I have leukemia, too, but AML. I happened upon your blog quite by chance. Although not CML, I can relate to a lot of what you write about, most recently the taking of a super-important drug. I have been taking sorafenib (Nexavar) twice a day for nine months, and, as a result, I am in remission. Having been given little chance of surviving a year ago, I now feel great! So I make sure that I take my sorafenib. And it's difficult, because, for good absorption, it must be taken on an empty stomach -- nothing to eat two hours before or one hour after taking the sorafenib. So I need two 3-hour windows every day. Yee, Gads!
I have used a pill box (actually 7 x 4 compartments) every day since I got home from the hospital. It works! I've messed up only three doses in nine months. I fill it once a week, of course, and put in the other drugs and supplements that I have to take, as well.

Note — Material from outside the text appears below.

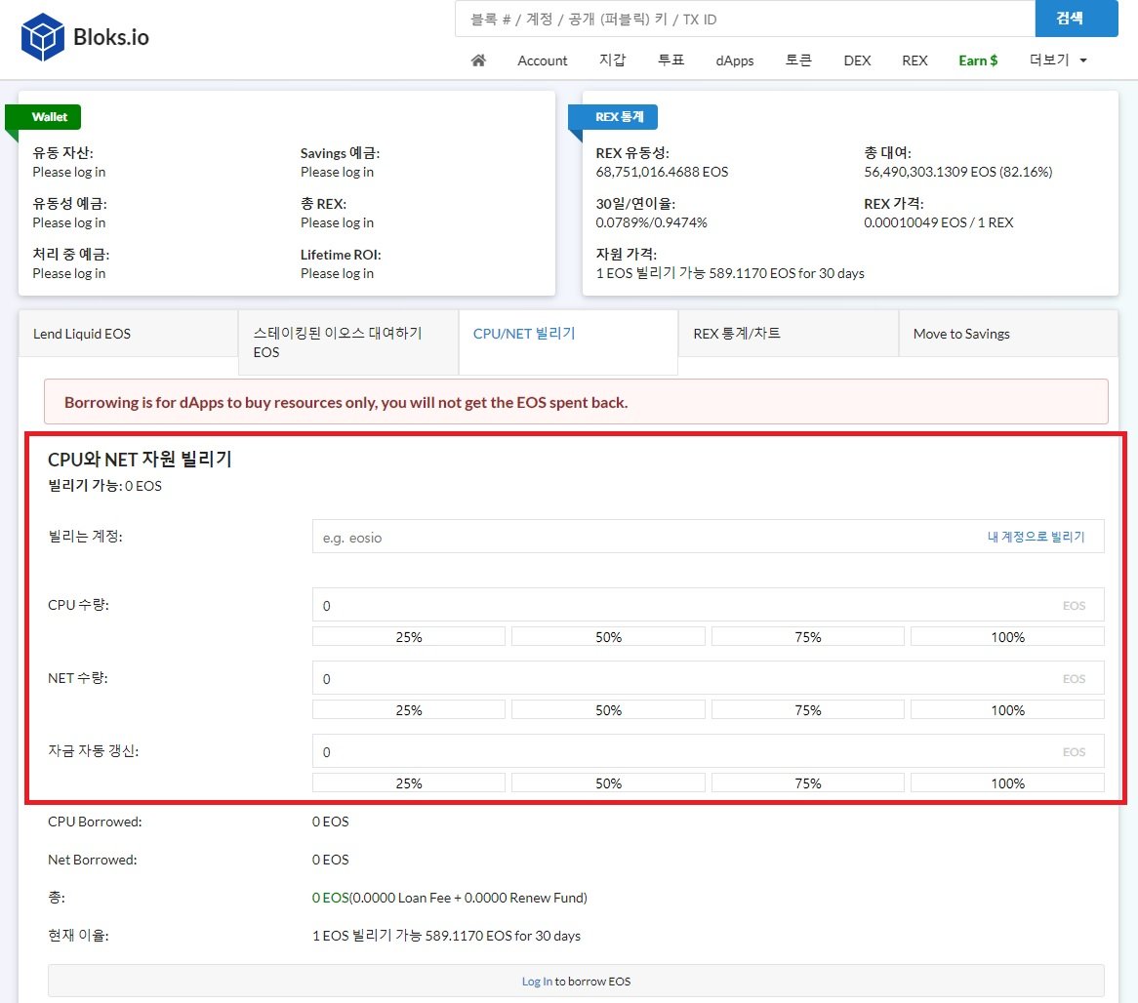Click Log In link to borrow EOS
The width and height of the screenshot is (1138, 1003).
(537, 982)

I love your positive attitude! That is a large part of what enabled me to pull through a year ago.
I am on www.CaringBridge.org/visit/rogerodell
Just curious; just how was "quite by chance?"
Glad you found me and shared your story. I have a friend who was just dx with AML, as well....lol I'm a poet! Anyway, I am not sure that he is taking Sorafenib, I will have to ask him.
I am fortunate that Sprycel doesn't have and special instructions, other than no antacids within a few hours.
Keep up the good fight, Leukemia is leukemia, right?
Hi Michele! I can across your blog while searching for "chemo brain" on the Google. I have the EXACT same problem with my Sprycel too! Did I or didn't I? I think a few days (and probably in a row too) I double dosed myself thinking I had forgotten my pill before leaving for work and took ANOTHER one when arriving home. I tried the pill box but I forget where I put it, I tried writing it down but I forgot to look at the calendar, I wrote myself notes but wound up throwing them out thinking there were nothing important. It's frustrating and I feel like a child sometimes. It's gotten to the point where I tell my household "I'm taking my pill now! Don't forget so I don't accidentally take another pill later today!" I'm 28 and feel like an Alzheimer's patient sometimes rather than a leukemia patient...oh and thanks for the blog. I have something to read for the next few hours while I wait for the insomnia produced by the chemo to reach critical mass and I just pass out. You can check out my stupid blog on CML and everything else since I can't keep track of things mentally at csadlowski.weebly.com. : )ReplyDelete
So glad that you stopped by; not so glad that you have leukemia! lol The brain fog is like the MOST annoying thing! I hate when I cannot think of a word, or words and when I cannot remember things. You don't know how many times I preface things with "I know that I have probably asked this questions before....BUT, I don't remember the answer!"
I am certain that I drive people crazy.
Now, on the pill front; I know how imperative that it is to take my medication regularly and consistently. The pill box has helped me tremendously as does the alarm on my phone.
Please try this; it has worked for the chemo brain, leukemia patient!
Best to you,
Ow Michele, I had such fun reading your post 😂 This is totally me!! My husband was so surprised I could not just take that one little pill “If it is that important to you, why can’t you just remember?” Well, I started with the alarm on my phone and a medicine app as well, would walk to the kitchen to take my pill and totally forgot what I was about to do and would find myself cleaning up the sink or dishes or whatever. If I did remember to go to my medicine cabinet I would turn off both the alarm and app, than look back at the Sprycel box not knowing if I had taken my pill or not...ReplyDelete
So I also bought a pill box with the days of the week. And guess what, just like you I have to pay attention if I take some out of my secret stash 💊
Well, thankfully I just reached MMR after 6 months and we can laugh about this. Thank you for sharing!